The barrage ended as suddenly as it began. Giving the order, "Wait inside until I tell you it's safe," Perez popped the hatch and risked a careful look around.
"Damn," he said aloud, though without keying the tank's intercom.
His tank had survived, but not unscathed. Where once the thing had carried two whiplike radio antennae, all that remained of these were roughly sheared off nubs. It was worse farther away.
The infantry that had dismounted from their Ocelots once these had halted and had been caught in the open and flat footed. Their bodies-the bloody, torn remnants of their bodies, rather-lay stretched out, torn or eviscerated, across the square. Perez didn't try to count them but there had to be at least ten or a dozen men killed.
The wounded, and there were more of these, were worse. They screamed for pain, for "Mama," for lost legs, arms and eyes. Already medicos were busied trying to staunch the flow of blood, to keep intestines from falling out, to field-set broken bones.
A single Ocelot apparently had taken a direct hit on top. It burned on the opposite side of the square from Perez and his tank. Someone inside of it screamed. No one tried to perform first aid on its unfortunate occupants, though Perez did see a lone soldier cross himself before firing a single round into the track. The screaming stopped.
South of Ninewa, Altitude 14,000 feet,
Dodo Number Seven, 28/2/461 AC
One of the nice things about modern technology-for some definitions of "nice"-was that it didn't take an ultramodern bomber or jet fighter to drop even a very large bomb accurately. Any old thing that would get off the ground with a sufficient payload would do, provided it could fly above the ceiling for light air defense or that there was no real air defense deployed.
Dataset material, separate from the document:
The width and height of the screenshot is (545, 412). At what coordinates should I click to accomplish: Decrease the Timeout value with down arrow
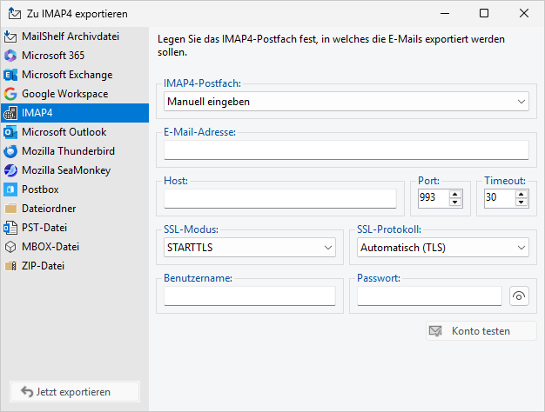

The Dodo, as rebuilt, met these minimal requirements. It could carry, handily, six bombs of two thousand pounds each. Moreover, after a blistering tongue lashing by Carrera, the commander of the ala had seen to it that four of his Dodos had wooden frameworks installed internally to allow them each to carry five such bombs, with a sixth on a dispenser rack. The cursing ground crews had worked through the night, cutting, lashing and bolting together the wood scrounged up by Harrington for the purpose. Then they'd worked half the morning using the three-thousand-pound crane integral to each aircraft to load the bombs.
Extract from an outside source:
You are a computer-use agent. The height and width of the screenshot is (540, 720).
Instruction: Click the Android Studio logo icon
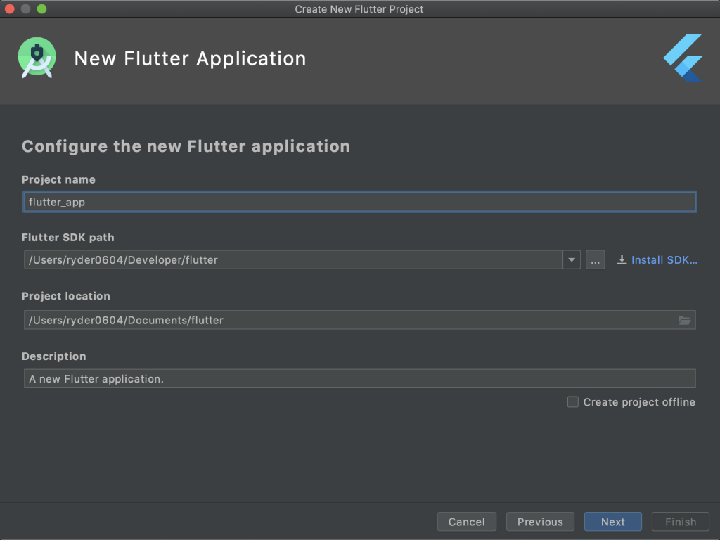point(37,58)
The bombs, themselves, came courtesy of the FS Air Force, an easy and profitable trade in which Harrington had passed over a dozen cases of eighteen-year-old scotch and received in return two dozen bombs. (It was actually more complex than this, since Harrington also had to bring in an ordnance officer from the FSAF, that officer's commander, and a couple of others to see the deal go through and the planes effectively fitted to carry and use the weapons. For simplicity's sake, though, it is accurate enough to say that one case equaled two bombs with guidance packages.)
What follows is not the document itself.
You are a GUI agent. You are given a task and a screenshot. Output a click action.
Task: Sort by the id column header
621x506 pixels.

In prior times, no plane like the Dodo could hope to place a bomb on target with anything approaching accuracy unless the planes were substantially modified. In this case, though, the bombs had been modified. Each of the two-thousand-pounders had had its normal fusing taken out and replaced with a sophisticated guidance package. The guidance package operated off of the Global Locating System the United Earth Peace Fleet had, reluctantly, permitted the FSC to loft into space. Once released, the bombs became self-actuating, if not self-aware. They would guide themselves onto target with a CEP, or Circular Error Probable, of mere meters.
(Of course, the bombs needed to be programmed and the ala 's ordnance folks had not the first clue as to how to do that. Moreover, they had to be kept charged until released and this required some rewiring of the Dodos. Thus, as part of the deal two ordnance men from the FSAF had had to accompany the load to teach the Balboans how to do it. As mentioned, the deal was complicated. It became more complicated when Harrington went back, some days later, for several score five-hundred-pound bombs with similar fusing and guidance packages.)